隋曜送来的信,异常让他有些担忧,可系统并未提醒什么,而且隋曜身处皇宫,想来不会发生什么危险。
或许就是隋曜太忙了,又或者信鸽出了意外,导致那封信并未传到隋曜面前。
影叁看出他的心思,安慰他道:“陛下事务繁忙,遇到公子后,陛下时常缩短休息的时间,只为见公子一面。”

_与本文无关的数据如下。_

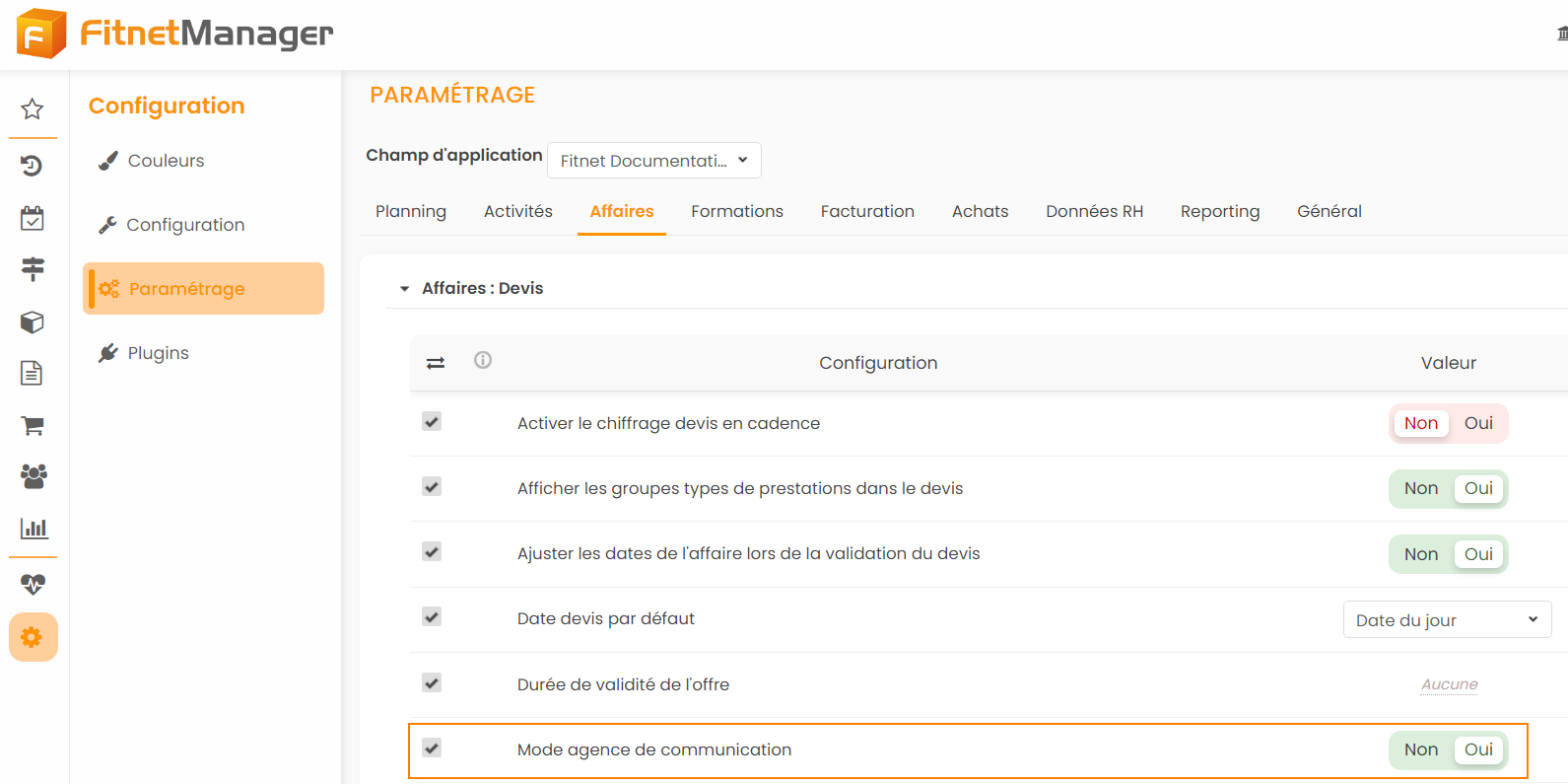The width and height of the screenshot is (1568, 784).
Task: Uncheck the checkbox for 'Date devis par défaut'
Action: (x=432, y=617)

“信鸽飞往京城的途中也有可能发生意外,属下现在便新写一封信传回京城。”
“不必了。”
苏怀钰阻止了他,“也快到江南了,到江南后再给他写吧。”
“是。”
转眼间一日悄然流逝,夜色降临,苏怀钰本在休息,突然听到一阵吵闹声。
他坐起身,“影叁,发生什么事了?”
“公子,有水寇。”
“水寇?运河竟也有如此猖獗之人……”
苏怀钰的心猛然提起,“母亲呢?还有表哥,他们是否安好?”
“暂且不知。”
影叁只为保护苏怀钰而来,其他人的性命不在他的考虑范围内。
一如此刻,他的任务就是护在苏怀钰身边,寸步不离。
在他们谈话之际,船只行至运河的荒僻河湾,两岸芦苇密如高墙,数十只快船从芦苇中窜出,紧接着,一群蒙面水寇持刀上船,口中还喊着:“把钱都交出来!”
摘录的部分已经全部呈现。